There should be a clear throughline from the daily activities the team spends their time on and larger goals. Project management tools are useful in this regard, as they allow for tagging work items with certain labels that show with goals they support.
If it’s tough to connect a piece of work to a bigger goal, maybe it’s not the right thing for the team to be working on.
By keeping these connections (or lack thereof) clear in a workflow management tool, you can develop a clear picture of what percentage of the team’s time is spent on particular goals. And, sometimes more importantly, you have a data-driven understanding of how much time is spent on non value-adding work.
Last, but certainly not least, high performing teams need psychological safety. The term was first coined by Dr. Amy Edmonson, and its impact explored by Project Aristotle at Google.
It essentially means that team members need to feel safe speaking their minds, even if that means fundamentally disagreeing with leaders or fellow team members.
After studying thousands of teams, Google discovered that the presence of psychological safety was the most stable predictor of team success.

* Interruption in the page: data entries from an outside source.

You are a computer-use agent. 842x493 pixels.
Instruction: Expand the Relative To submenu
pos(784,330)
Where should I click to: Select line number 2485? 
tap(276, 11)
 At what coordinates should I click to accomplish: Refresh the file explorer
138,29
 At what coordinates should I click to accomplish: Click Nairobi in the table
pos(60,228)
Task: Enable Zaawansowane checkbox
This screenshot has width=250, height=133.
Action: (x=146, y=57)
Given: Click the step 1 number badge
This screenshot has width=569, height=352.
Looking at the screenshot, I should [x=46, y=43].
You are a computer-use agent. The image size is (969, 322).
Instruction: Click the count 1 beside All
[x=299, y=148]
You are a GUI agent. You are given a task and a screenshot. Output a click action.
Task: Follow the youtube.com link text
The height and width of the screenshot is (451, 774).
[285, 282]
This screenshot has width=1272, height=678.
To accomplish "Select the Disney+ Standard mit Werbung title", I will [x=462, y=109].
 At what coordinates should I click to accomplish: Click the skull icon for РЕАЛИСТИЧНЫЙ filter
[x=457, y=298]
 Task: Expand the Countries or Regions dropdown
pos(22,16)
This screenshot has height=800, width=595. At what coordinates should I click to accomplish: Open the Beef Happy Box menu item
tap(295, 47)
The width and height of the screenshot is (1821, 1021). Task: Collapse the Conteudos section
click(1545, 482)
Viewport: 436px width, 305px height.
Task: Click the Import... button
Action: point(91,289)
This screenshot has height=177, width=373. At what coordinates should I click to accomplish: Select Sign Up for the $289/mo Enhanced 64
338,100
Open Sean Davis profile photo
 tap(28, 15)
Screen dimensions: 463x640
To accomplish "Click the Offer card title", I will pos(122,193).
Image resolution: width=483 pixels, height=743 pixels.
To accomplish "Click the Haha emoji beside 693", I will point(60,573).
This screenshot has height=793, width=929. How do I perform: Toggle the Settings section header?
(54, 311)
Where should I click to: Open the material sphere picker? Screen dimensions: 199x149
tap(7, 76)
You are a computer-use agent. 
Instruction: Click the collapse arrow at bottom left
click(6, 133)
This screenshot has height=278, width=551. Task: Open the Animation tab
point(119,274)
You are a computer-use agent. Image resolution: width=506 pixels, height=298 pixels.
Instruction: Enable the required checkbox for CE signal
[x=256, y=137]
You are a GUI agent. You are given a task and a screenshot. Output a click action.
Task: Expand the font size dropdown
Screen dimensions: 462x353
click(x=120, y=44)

Team composition, leadership, capabilities — none of these were as common in high performing teams as psychological safety.
Of course, you can't just show up one day and declare that psychological safety now exists.
It’s built over the long term by consistent, repeated actions, like not cutting people off in meetings, listening to everyone’s input, holding regular retrospectives and acting on their outputs, etc.
Building high performing teams can be a painstaking process. But the good news is once you have them, you have an inexhaustible engine for problem solving and innovation.
Use this eight-point checklist as your guide, and you’ll have teams ready to solve any problem that comes their way.